100 giorni alla maturità: p. Ciro Benedettini, “la Chiesa non può non avere un volto sempre giovane”

foto SIR/Marco Calvarese

Tra le migliaia di studenti radunati nel santuario di San Gabriele dell’Addolorata per il tradizionale appuntamento dei “100 giorni” agli esami di maturità, ha portato la sua testimonianza padre Ciro Benedettini, passionista, rientrato nel santuario della diocesi di Teramo-Atri con l’incarico di direttore de “L’Eco di San Gabriele”, dopo essere stato per molti anni vicedirettore della Sala stampa vaticana.
“È importante che questa occasione sia reale, genuina, sentita”, ha detto padre Benedettini, spiegando al Sir il senso dell’evento.

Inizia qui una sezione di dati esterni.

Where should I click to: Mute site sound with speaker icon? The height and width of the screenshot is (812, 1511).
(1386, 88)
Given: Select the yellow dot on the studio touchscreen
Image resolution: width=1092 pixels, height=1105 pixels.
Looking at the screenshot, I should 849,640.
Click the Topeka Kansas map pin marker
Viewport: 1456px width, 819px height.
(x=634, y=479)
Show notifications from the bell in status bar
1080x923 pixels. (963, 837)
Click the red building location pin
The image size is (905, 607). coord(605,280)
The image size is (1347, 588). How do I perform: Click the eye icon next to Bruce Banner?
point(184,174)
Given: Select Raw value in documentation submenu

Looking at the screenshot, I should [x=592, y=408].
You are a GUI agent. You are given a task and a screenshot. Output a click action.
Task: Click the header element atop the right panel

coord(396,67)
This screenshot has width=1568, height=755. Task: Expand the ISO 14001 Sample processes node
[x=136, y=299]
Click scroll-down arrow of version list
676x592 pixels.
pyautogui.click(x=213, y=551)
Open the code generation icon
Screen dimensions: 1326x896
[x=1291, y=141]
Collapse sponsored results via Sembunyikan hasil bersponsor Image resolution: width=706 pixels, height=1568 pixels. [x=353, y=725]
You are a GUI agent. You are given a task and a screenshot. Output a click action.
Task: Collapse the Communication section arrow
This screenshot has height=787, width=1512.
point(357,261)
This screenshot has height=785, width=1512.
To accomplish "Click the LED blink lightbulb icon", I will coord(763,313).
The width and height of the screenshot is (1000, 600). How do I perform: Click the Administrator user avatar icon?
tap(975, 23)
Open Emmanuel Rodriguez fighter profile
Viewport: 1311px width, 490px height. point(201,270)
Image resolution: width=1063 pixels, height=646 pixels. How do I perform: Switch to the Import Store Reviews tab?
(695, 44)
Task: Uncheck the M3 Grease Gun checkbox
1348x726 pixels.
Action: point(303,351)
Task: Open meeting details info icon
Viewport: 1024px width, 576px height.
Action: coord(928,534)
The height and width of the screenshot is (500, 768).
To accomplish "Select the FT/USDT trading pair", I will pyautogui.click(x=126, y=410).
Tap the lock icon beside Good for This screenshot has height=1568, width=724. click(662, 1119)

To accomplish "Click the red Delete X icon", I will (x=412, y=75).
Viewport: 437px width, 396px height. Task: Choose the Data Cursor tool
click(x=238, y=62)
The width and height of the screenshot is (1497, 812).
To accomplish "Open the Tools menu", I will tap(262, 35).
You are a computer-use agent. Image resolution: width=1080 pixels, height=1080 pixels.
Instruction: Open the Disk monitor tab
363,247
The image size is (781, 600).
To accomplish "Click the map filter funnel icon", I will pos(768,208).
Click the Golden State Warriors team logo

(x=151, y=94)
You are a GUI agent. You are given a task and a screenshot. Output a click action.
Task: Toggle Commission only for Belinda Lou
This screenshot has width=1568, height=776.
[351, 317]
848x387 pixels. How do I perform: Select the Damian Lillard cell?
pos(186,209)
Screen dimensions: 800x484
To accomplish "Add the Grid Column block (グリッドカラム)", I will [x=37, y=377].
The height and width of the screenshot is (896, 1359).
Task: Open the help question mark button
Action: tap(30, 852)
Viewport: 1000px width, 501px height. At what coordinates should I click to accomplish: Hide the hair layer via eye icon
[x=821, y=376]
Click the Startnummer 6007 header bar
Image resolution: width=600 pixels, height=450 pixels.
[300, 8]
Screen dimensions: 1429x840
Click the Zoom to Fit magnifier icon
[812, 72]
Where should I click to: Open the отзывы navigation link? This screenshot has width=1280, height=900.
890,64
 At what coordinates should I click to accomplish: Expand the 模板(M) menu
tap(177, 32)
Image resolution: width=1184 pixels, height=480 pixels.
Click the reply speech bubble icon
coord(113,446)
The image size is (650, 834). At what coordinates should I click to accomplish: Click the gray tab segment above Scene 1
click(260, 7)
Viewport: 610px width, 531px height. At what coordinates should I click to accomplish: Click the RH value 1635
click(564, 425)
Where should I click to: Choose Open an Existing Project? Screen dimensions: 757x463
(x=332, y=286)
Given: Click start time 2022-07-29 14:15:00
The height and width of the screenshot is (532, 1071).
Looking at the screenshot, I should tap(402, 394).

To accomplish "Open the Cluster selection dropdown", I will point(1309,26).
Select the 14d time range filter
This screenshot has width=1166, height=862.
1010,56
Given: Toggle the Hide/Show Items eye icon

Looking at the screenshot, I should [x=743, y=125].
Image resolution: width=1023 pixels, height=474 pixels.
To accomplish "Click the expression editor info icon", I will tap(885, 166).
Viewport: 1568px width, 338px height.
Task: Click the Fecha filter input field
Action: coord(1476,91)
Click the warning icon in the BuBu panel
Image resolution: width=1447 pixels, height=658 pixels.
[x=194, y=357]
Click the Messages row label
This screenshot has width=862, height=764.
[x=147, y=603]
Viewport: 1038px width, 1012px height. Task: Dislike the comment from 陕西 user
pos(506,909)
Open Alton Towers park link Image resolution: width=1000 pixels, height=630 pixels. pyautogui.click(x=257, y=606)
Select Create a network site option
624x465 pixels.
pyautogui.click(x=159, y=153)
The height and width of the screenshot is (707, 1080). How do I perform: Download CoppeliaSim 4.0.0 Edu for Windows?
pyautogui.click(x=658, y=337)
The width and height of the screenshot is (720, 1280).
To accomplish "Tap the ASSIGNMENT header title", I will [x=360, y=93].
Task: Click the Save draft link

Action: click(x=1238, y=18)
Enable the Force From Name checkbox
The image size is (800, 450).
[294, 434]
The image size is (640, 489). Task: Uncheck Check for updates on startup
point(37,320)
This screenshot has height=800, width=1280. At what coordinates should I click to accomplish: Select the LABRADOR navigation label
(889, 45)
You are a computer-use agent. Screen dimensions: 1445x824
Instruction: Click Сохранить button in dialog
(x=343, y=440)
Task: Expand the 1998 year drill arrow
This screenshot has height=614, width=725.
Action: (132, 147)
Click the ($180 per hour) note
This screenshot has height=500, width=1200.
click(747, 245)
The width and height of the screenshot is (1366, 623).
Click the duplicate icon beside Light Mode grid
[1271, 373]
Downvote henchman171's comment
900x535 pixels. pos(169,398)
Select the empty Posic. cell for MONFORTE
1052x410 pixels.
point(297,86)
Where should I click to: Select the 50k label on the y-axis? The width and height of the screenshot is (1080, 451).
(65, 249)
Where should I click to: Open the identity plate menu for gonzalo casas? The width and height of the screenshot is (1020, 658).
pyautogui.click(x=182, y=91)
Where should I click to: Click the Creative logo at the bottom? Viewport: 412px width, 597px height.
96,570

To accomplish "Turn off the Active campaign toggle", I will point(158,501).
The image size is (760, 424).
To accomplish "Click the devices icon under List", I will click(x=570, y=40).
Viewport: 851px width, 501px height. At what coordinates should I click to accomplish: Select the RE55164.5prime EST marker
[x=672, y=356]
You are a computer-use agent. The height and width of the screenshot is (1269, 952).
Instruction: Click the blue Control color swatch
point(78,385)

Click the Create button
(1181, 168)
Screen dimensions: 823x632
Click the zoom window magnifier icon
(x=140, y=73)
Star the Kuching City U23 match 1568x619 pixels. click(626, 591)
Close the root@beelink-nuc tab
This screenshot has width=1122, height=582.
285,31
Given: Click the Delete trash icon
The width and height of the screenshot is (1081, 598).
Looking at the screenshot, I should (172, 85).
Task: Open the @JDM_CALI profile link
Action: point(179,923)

Un momento importante perché spinge i giovani “a riflettere sulla loro vita, sulle decisioni che devono prendere”. E questo “senza rinunciare all’aspetto goliardico”.
Padre Benedettini ha sottolineato come la tappa degli esami di maturità rappresenti per gli studenti “un bivio”. “Le confessioni più belle ai giovani – ha raccontato il padre passionista – io le ho fatte in questi momenti, perché i giovani riflettono profondamente sulla loro vita”.
Il discorso si è poi allargato oltre i confini del santuario e della regione Abruzzo, dato che per questa giornata convergono nella località ai piedi del Gran Sasso anche studenti di altre regioni, ed è arrivato a toccare la prospettiva del prossimo Sinodo dei vescovi, che Papa Francesco ha voluto fosse dedicato proprio ai giovani. “Il Papa – ha ricordato padre Benedettini riferendosi al questionario che verrà distribuito in vista del Sinodo – si aspetta le loro proposte e le loro critiche”. Tutto questo fa parte di un grande “movimento di coinvolgimento dei giovani”, che “più si sentiranno parte della Chiesa, più l’arricchiranno con il loro contributo”, perché la Chiesa – ha concluso – “non può non avere un volto sempre giovane”.